Activity: Retype, word for word, each line between the lines holding "The width and" and "Open the Pur Order module", inclusive, and leave the rest of the data alone.

═══ Exercise inputs ═══

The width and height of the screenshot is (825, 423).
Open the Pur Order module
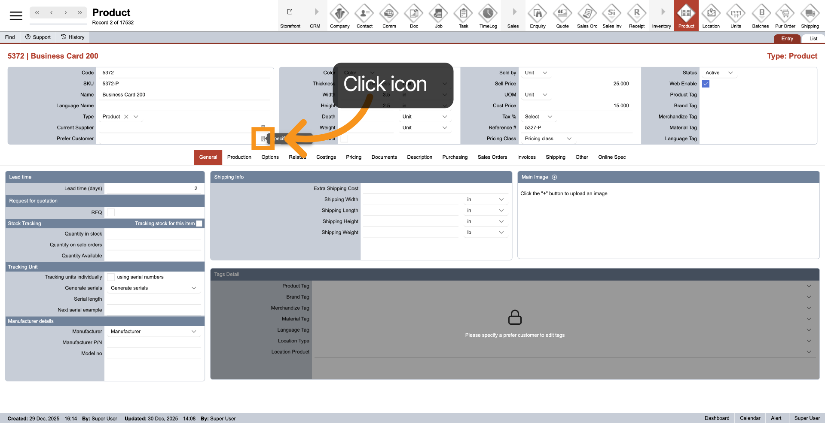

═══
═══ Exercise inputs ═══

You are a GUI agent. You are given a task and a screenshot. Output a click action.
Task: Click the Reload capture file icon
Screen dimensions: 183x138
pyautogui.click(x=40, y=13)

═══

Response to the task:
The width and height of the screenshot is (825, 423).
Open the Pur Order module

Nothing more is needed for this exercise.